YOUR TASK: In this exercise, the entries below are to be transcribed exactly, line by line.

(Entries taken from a collection)
-=-=-
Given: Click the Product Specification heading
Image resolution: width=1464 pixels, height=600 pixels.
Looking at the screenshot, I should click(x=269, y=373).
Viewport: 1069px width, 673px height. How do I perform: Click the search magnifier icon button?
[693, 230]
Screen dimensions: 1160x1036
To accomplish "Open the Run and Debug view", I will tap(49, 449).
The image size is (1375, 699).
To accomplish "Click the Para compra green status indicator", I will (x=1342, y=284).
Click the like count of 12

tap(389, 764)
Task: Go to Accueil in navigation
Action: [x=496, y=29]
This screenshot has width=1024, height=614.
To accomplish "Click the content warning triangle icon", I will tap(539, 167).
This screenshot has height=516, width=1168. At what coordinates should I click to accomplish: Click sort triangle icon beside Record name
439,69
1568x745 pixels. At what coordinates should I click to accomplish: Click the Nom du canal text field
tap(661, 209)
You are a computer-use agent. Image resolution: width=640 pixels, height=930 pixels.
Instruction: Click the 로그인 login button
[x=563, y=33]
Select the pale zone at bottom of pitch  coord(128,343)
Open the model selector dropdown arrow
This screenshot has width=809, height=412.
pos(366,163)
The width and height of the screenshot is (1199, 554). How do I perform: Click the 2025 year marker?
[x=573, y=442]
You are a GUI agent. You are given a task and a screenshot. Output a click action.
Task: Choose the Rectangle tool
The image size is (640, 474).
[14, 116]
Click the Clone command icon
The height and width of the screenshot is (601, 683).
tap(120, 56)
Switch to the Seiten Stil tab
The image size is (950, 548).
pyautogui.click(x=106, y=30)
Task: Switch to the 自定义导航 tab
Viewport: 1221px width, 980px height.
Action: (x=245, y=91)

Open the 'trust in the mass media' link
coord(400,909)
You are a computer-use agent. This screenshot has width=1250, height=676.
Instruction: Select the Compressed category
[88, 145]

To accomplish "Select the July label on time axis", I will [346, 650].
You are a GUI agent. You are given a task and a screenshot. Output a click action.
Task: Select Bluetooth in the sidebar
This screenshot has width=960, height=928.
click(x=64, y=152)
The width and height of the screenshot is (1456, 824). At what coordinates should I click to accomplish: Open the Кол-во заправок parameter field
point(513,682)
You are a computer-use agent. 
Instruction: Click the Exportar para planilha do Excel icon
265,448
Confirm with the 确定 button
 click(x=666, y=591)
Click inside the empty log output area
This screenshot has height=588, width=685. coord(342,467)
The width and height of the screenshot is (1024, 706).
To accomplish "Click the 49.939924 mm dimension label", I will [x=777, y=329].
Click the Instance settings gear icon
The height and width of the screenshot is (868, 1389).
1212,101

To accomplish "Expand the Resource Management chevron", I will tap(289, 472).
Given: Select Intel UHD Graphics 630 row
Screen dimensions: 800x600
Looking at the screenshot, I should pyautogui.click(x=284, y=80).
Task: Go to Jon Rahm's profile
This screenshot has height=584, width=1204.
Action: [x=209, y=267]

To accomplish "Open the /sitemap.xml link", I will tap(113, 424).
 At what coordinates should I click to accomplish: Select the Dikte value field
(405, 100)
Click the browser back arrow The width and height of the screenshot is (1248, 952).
-=-=-
RESPONSE AREA:
Given: Click the Product Specification heading
Image resolution: width=1464 pixels, height=600 pixels.
Looking at the screenshot, I should click(x=269, y=373).
Viewport: 1069px width, 673px height. How do I perform: Click the search magnifier icon button?
[693, 230]
Screen dimensions: 1160x1036
To accomplish "Open the Run and Debug view", I will tap(49, 449).
The image size is (1375, 699).
To accomplish "Click the Para compra green status indicator", I will (x=1342, y=284).
Click the like count of 12

tap(389, 764)
Task: Go to Accueil in navigation
Action: [x=496, y=29]
This screenshot has width=1024, height=614.
To accomplish "Click the content warning triangle icon", I will tap(539, 167).
This screenshot has height=516, width=1168. At what coordinates should I click to accomplish: Click sort triangle icon beside Record name
439,69
1568x745 pixels. At what coordinates should I click to accomplish: Click the Nom du canal text field
tap(661, 209)
You are a computer-use agent. Image resolution: width=640 pixels, height=930 pixels.
Instruction: Click the 로그인 login button
[x=563, y=33]
Select the pale zone at bottom of pitch  coord(128,343)
Open the model selector dropdown arrow
This screenshot has width=809, height=412.
pos(366,163)
The width and height of the screenshot is (1199, 554). How do I perform: Click the 2025 year marker?
[x=573, y=442]
You are a GUI agent. You are given a task and a screenshot. Output a click action.
Task: Choose the Rectangle tool
The image size is (640, 474).
[14, 116]
Click the Clone command icon
The height and width of the screenshot is (601, 683).
tap(120, 56)
Switch to the Seiten Stil tab
The image size is (950, 548).
pyautogui.click(x=106, y=30)
Task: Switch to the 自定义导航 tab
Viewport: 1221px width, 980px height.
Action: (x=245, y=91)

Open the 'trust in the mass media' link
coord(400,909)
You are a computer-use agent. This screenshot has width=1250, height=676.
Instruction: Select the Compressed category
[88, 145]

To accomplish "Select the July label on time axis", I will [346, 650].
You are a GUI agent. You are given a task and a screenshot. Output a click action.
Task: Select Bluetooth in the sidebar
This screenshot has width=960, height=928.
click(x=64, y=152)
The width and height of the screenshot is (1456, 824). At what coordinates should I click to accomplish: Open the Кол-во заправок parameter field
point(513,682)
You are a computer-use agent. 
Instruction: Click the Exportar para planilha do Excel icon
265,448
Confirm with the 确定 button
 click(x=666, y=591)
Click inside the empty log output area
This screenshot has height=588, width=685. coord(342,467)
The width and height of the screenshot is (1024, 706).
To accomplish "Click the 49.939924 mm dimension label", I will [x=777, y=329].
Click the Instance settings gear icon
The height and width of the screenshot is (868, 1389).
1212,101

To accomplish "Expand the Resource Management chevron", I will tap(289, 472).
Given: Select Intel UHD Graphics 630 row
Screen dimensions: 800x600
Looking at the screenshot, I should pyautogui.click(x=284, y=80).
Task: Go to Jon Rahm's profile
This screenshot has height=584, width=1204.
Action: [x=209, y=267]

To accomplish "Open the /sitemap.xml link", I will tap(113, 424).
 At what coordinates should I click to accomplish: Select the Dikte value field
(405, 100)
Click the browser back arrow The width and height of the screenshot is (1248, 952).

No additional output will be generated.